Há pelo menos dois meses a população ribeirinha do médio São Francisco, no norte de Minas Gerais, tenta se acostumar com a estranha coloração verde das águas e a proliferação de peixes mortos no encontro do Rio São Francisco com um de seus principais afluentes, o Rio das Velhas. O cenário é o reflexo mais visível da maior contaminação de que se tem notícia na bacia por cianobactérias, também conhecidas como algas azuis.
Resultado de uma combinação de poluição e estiagem prolongada, a concentração em níveis elevados das algas obrigou o governo mineiro a determinar, no dia 18, a proibição da atividade pesqueira num trecho de mais de 600 quilômetros dos rios, da região metropolitana de Belo Horizonte até a divisa com a Bahia.
As cianobactérias liberam toxinas que podem causar danos à saúde em caso de ingestão ou contato com as águas. Apesar do nome, quanto maior a contaminação, mais esverdeada fica a água, que também exala forte odor. O fenômeno é monitorado desde 1996, mas, neste ano, segundo a Secretaria de Estado de Meio Ambiente e Desenvolvimento Sustentável (Semad), atingiu níveis críticos.
As cianobactérias são microorganismos fotossintetizantes unicelulares, cuja proliferação está ligada ao excesso de luminosidade e aumento da matéria orgânica nos rios. O Rio das Velhas recebe boa parte do esgoto produzido na Grande Belo Horizonte e a seca no norte de Minas levou à redução da vazão dos rios.

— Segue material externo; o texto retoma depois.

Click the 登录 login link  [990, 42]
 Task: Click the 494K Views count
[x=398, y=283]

O episódio fez recrudescer entre ambientalistas e autoridades do Estado as críticas ao projeto de transposição das águas do São Francisco – cujas obras foram iniciadas pelo governo federal – e a necessidade de enfrentamento do passivo ambiental acumulado no chamado rio “da união nacional”.

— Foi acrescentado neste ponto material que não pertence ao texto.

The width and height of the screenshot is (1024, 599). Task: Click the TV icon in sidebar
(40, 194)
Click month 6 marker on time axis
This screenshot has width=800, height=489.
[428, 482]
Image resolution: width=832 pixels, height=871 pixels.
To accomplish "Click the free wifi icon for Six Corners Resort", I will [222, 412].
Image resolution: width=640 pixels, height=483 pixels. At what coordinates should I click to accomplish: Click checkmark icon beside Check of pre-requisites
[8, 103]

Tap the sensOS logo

Para o secretário-executivo do Comitê Gestor de Fiscalização Ambiental Integrada da Semad, Paulo Teodoro Carvalho, a gravidade do problema depende da freqüência de chuvas nas nascentes. “Estamos atravessando uma época em que tinha de estar chovendo e chovendo um bom volume de água. Com isso (a estiagem), a vazão dos rios atingiu níveis mínimos e propicia o aparecimento das algas.”
OXIGÊNIO
Na comunidade de Barra do Guaicuí, distrito de Várzea da Palma, pescadores apontam desolados para curumatás, piaus e dourados boiando nas margens. “As cianobactérias, em grande quantidade, disputam o oxigênio com os peixes”, explica o biólogo Marcelo de Oliveira Lima, que desenvolve com a população local um projeto de piscicultura em tanques de redes no São Francisco. “Temos agora de rezar, torcer para chover o quanto antes.”
A confluência dos rios é a mais afetada. Antes mesmo da proibição da pesca, a Coordenadoria Estadual de Defesa Civil (Cedec) já havia recomendado a suspensão do uso da água dos rios e o consumo de peixes.

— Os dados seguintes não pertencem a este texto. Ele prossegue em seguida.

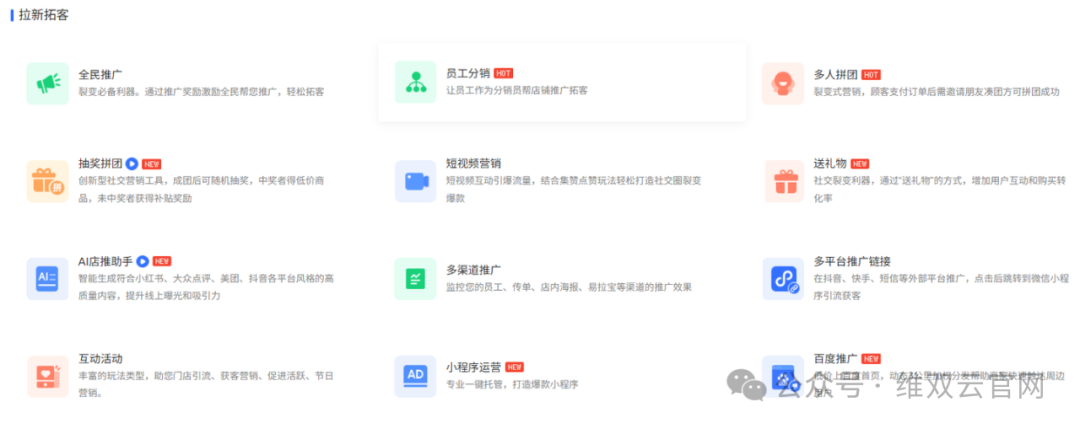Viewport: 1080px width, 429px height.
Task: Click the 小程序运营 AD icon
Action: [x=415, y=376]
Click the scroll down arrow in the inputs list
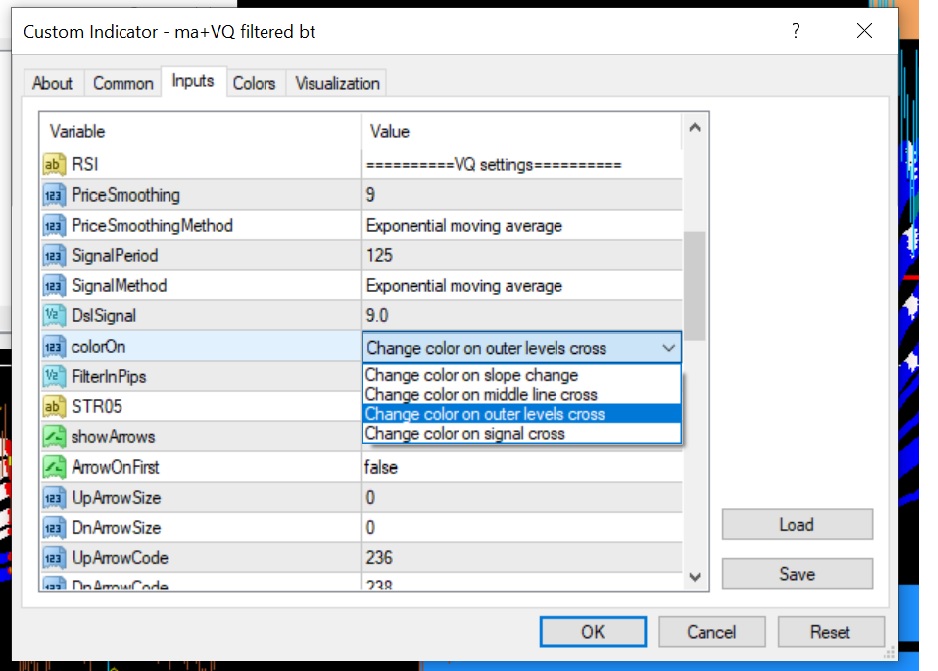 pos(695,577)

Na unidade de saúde local foram registrados quadros de diarréia, vômito e dor de cabeça. A ingestão de peixe contaminado pode ainda trazer complicações para o fígado, como hepatite tóxica. A água contaminada pode causar irritação na pele.
A proibição da pesca atinge 428 quilômetros do São Francisco e 200 quilômetros do Rio das Velhas, até 1º de novembro, quando começa a piracema (época de reprodução dos peixes). Amostras foram encaminhadas para a Universidade Federal do Rio de Janeiro, para avaliar a presença de toxinas. O resultado será divulgado nos próximos dias.
Análise recente da Companhia de Saneamento de Minas (Copasa) indica que a situação é de alerta, com oscilação na contagem de células das algas e alternância de espécies de cianobactérias nos dois rios.
O ponto mais crítico foi constatado no Rio das Velhas, entre os municípios de Jequitibá, Lassance e Várzea da Palma, ao norte de Belo Horizonte. Ali, a ocorrência das cianobactérias é superior ao limite máximo estipulado pelo Ministério da Saúde, de 10 mil células por mililitro de água.
Resultado semelhante foi identificado no Rio São Francisco, nas cidades de Ponto Chique, São Francisco, Januária e Manga, também no norte mineiro. Há alta concentração de cianobactérias, mas o nível de toxicidade é dez vezes menor. Indícios de contaminação também foram detectados na região de Bom Jesus da Lapa, na Bahia.
O governo mineiro afirma que tem feito investimentos significativos nos sistemas de esgotamento sanitário da região, incluindo a construção de uma Estações de Tratamento de Esgoto (ETE). Uma das metas é concluir, até 2010, a despoluição total do Rio das Velhas.